* **TO BE DONE**: Pull out every row that contains the word "pixels" and copy each one in full.

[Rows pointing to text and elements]
## BEGIN
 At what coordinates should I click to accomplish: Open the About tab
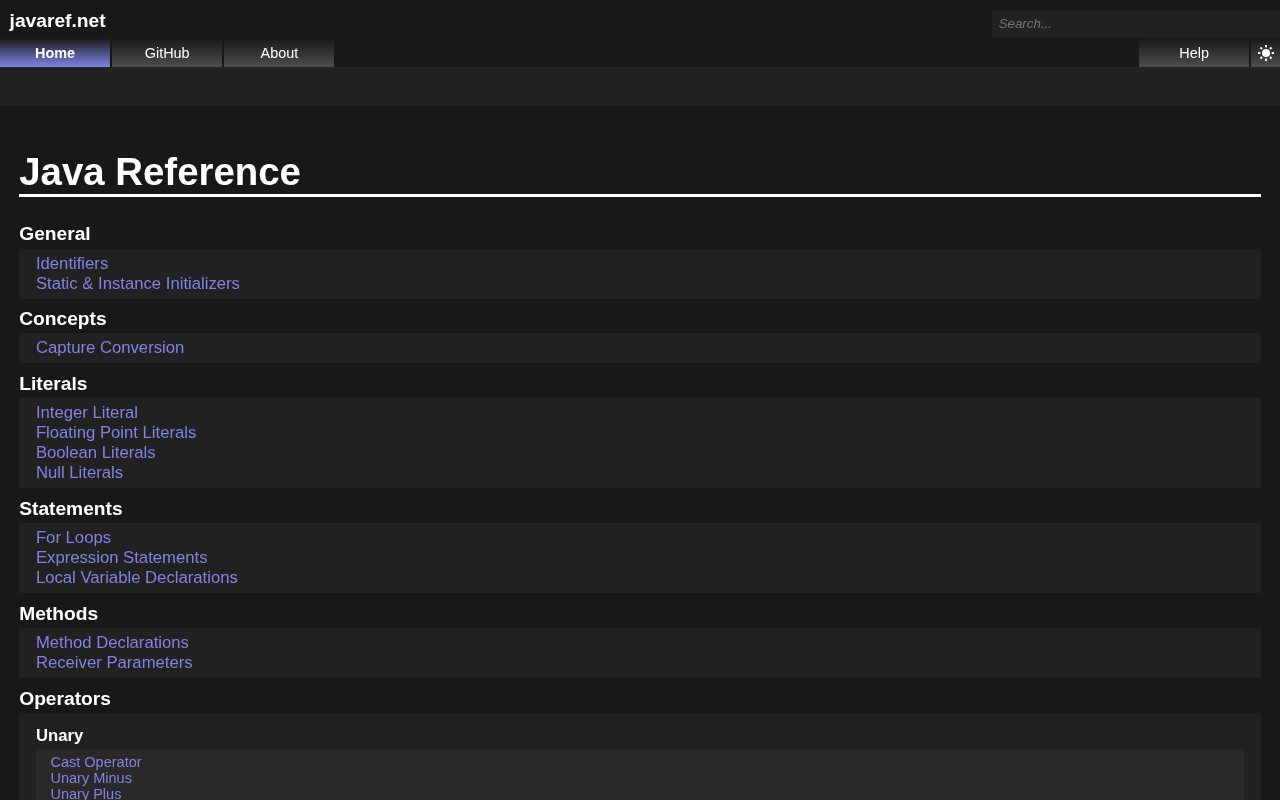pos(279,53)
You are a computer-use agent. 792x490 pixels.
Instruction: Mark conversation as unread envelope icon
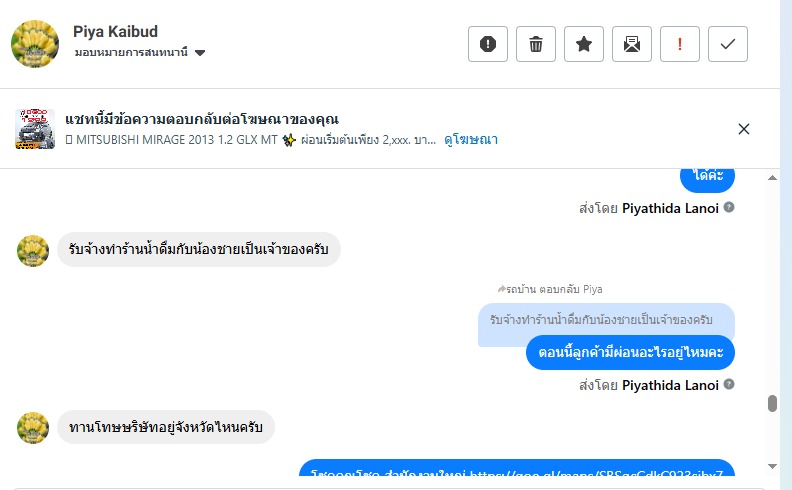coord(632,44)
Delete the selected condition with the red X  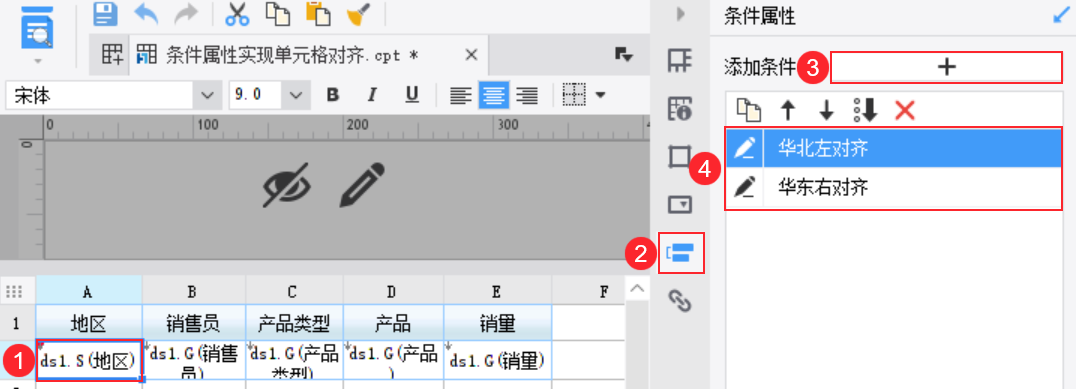click(905, 109)
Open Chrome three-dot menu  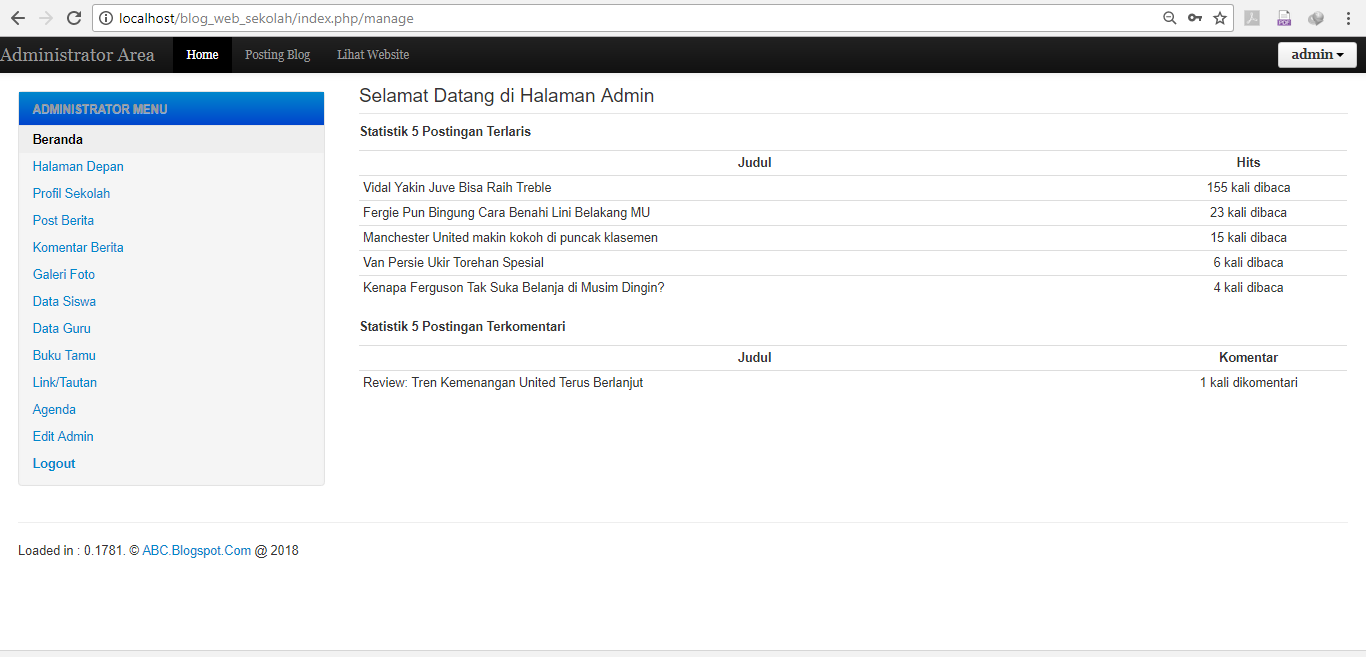click(1348, 18)
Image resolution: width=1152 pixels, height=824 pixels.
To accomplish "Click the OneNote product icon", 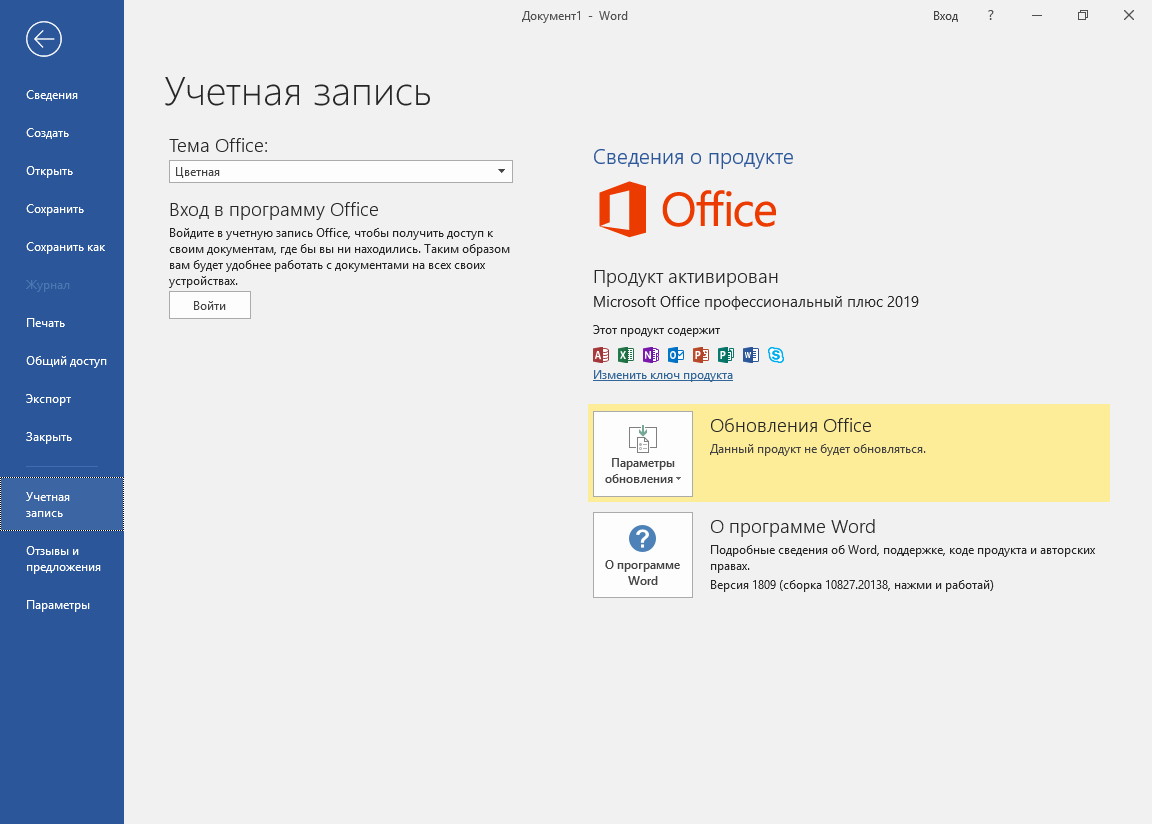I will [x=651, y=355].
## END
* **COMPLETED TASK**:
You are a computer-use agent. 792x490 pixels.
Image resolution: width=1152 pixels, height=824 pixels.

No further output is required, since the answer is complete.